Data extract:
---

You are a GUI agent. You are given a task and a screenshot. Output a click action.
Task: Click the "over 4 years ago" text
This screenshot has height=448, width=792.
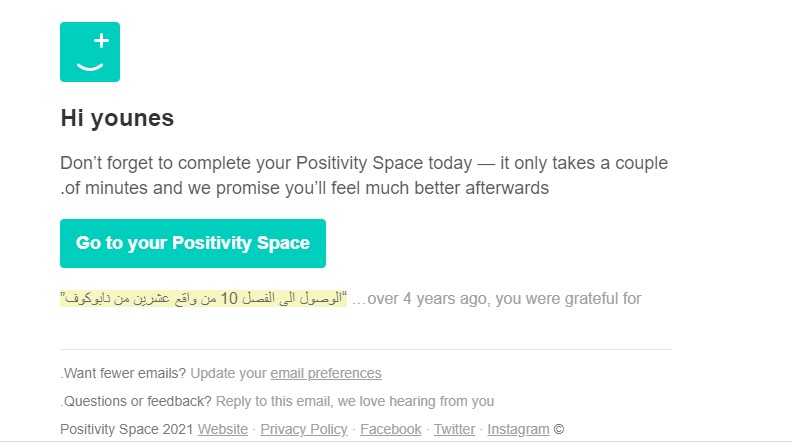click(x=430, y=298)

---

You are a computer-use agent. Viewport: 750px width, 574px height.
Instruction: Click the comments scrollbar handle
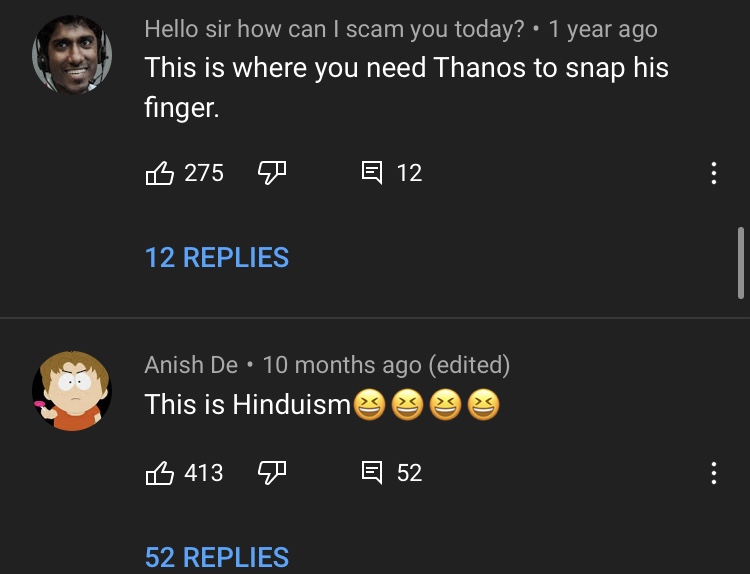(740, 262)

---

Aim of the task: Would you copy all lines in the records where the string "agent" appears?

The completed task:
You are a GUI agent. You are given a task and a screenshot. Output a click action.
You are a computer-use agent. Viewport: 750px width, 574px height.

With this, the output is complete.